Le gouvernement indien a subi un échec législatif majeur. Vendredi, la Lok Sabha a rejeté un projet d'amendement constitutionnel. Ce projet visait à accélérer la mise en place d'un quota de 33 % de sièges réservés aux femmes à la chambre basse du Parlement et dans les assemblées des États. Le projet de loi (131e amendement à la Constitution) de 2026 n'a pas réussi à obtenir la majorité requise des deux tiers. C'est un revers important pour cette politique, qui vise à améliorer la représentation des femmes et qui fait l'objet de longs débats. Lors du vote, 298 députés ont voté pour et 230 contre, alors que 352 voix étaient nécessaires pour son adoption.
Le gouvernement avait présenté ce projet de loi comme un moyen d'accélérer le « Nari Shakti Vandan Adhiniyam ». Il s'agit d'une loi historique adoptée en 2023 qui a inscrit dans la Constitution le quota d'un tiers de sièges pour les femmes. Cependant, cette loi liait la mise en œuvre du quota à un futur recensement et à un redécoupage électoral. Son application était donc retardée jusqu'en 2029 au moins. L'amendement proposé le 17 avril visait à contourner ce calendrier. Il proposait d'utiliser le recensement de 2011 pour effectuer un redécoupage des circonscriptions électorales, ce qui aurait également augmenté le nombre total de sièges à la Lok Sabha. Le Premier ministre Narendra Modi avait appelé les parlementaires à soutenir le projet de loi, le présentant comme une question d'intérêt national.
L'échec du projet de loi est dû à une opposition unie. Celle-ci s'est fermement opposée au lien entre les quotas pour les femmes et la question controversée du redécoupage électoral. Les partis d'opposition, dont le Congrès national indien et des forces régionales du sud du pays, ont accusé le gouvernement. Ils estiment qu'il utilise le populaire quota pour les femmes comme un « prétexte » pour imposer une restructuration de la carte électorale à des fins politiques. Selon eux, redessiner les circonscriptions sur la base des données démographiques de 2011 réduirait injustement la représentation politique des États du sud et du nord-est. Ces États ont mieux maîtrisé leur croissance démographique. Cela avantagerait les États plus peuplés du nord, où le parti au pouvoir est plus implanté.

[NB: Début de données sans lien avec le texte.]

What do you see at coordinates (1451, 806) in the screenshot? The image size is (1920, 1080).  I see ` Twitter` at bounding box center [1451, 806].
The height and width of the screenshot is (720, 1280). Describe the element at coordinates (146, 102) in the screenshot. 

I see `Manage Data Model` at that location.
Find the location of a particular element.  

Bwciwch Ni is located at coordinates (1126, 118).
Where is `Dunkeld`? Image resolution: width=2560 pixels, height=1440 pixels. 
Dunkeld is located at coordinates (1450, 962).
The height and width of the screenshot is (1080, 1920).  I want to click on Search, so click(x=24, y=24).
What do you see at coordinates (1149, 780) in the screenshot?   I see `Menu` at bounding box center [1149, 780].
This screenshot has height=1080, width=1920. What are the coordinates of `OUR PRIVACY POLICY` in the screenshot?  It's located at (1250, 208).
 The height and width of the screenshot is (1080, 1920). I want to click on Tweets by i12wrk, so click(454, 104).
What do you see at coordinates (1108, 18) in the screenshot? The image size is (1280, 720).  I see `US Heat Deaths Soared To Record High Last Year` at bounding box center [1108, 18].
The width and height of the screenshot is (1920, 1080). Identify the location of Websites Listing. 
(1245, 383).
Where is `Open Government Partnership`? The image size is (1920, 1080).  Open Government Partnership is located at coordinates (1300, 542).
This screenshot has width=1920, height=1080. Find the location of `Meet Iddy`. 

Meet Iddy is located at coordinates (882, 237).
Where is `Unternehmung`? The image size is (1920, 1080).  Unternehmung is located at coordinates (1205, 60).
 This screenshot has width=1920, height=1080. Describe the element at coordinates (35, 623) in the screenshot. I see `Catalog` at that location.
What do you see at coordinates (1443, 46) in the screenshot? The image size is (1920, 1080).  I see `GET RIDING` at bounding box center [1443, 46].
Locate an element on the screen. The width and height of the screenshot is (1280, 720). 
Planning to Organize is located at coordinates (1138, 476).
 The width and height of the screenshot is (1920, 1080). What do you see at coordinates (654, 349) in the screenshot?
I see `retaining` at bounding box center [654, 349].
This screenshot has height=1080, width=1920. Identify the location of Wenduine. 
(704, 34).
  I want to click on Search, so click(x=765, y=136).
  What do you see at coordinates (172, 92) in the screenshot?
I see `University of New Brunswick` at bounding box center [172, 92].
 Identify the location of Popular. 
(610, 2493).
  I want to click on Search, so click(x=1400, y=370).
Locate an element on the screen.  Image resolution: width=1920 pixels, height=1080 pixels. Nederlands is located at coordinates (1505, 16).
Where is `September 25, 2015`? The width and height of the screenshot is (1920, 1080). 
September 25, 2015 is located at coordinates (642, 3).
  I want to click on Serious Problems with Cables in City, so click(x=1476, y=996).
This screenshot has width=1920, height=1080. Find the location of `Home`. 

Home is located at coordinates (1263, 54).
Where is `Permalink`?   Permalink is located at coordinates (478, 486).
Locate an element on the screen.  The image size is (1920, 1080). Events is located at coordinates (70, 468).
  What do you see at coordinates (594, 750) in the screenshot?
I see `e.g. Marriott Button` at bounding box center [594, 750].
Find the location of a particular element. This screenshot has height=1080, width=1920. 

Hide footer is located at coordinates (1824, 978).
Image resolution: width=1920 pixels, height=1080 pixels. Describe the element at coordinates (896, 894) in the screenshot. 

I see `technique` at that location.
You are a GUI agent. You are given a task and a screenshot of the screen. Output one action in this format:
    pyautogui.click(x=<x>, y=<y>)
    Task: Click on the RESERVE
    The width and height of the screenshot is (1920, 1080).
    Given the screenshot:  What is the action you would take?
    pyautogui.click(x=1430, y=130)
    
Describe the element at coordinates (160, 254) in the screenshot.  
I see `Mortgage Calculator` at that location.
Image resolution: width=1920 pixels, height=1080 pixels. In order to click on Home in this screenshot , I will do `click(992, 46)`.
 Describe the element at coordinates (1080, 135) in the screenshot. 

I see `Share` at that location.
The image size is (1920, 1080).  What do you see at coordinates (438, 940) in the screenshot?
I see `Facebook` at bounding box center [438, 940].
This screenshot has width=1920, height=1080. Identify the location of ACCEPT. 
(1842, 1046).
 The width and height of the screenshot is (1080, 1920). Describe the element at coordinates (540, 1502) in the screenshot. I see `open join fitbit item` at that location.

Le chef de l'opposition, Rahul Gandhi, a qualifié le projet de loi d'« attaque contre la Constitution » et d'« acte anti-national ». Il a affirmé que son véritable objectif n'était pas de renforcer le pouvoir des femmes, mais de modifier la structure électorale fédérale de l'Inde. Ce sentiment a été partagé par de nombreux dirigeants de l'opposition. Ils avaient déclaré être prêts à adopter les quotas pour les femmes si le projet était dissocié du redécoupage électoral. La défaite du gouvernement a été célébrée par certains comme une « grande victoire pour la démocratie ». Ils y voient un moyen d'empêcher ce qu'ils considéraient comme une tentative de saper l'équilibre fédéral du pays.
Suite à l'échec du projet de loi, le gouvernement a annoncé qu'il ne poursuivrait pas l'examen de deux autres textes liés. Il s'agit du projet de loi sur le redécoupage électoral de 2026 et du projet de loi d'amendement des lois sur les territoires de l'Union de 2026. Le gouvernement a reconnu que les trois textes étaient liés. Le ministre des Affaires parlementaires, Kiren Rijiju, a accusé l'opposition d'avoir manqué une occasion historique de renforcer le pouvoir des femmes. L'avenir de la loi sur les quotas pour les femmes reste désormais lié aux conditions initiales fixées par la loi de 2023. Sa mise en œuvre ne devrait donc pas avoir lieu avant plusieurs années, en attendant un nouveau recensement national et le complexe processus politique de redécoupage qui devra suivre.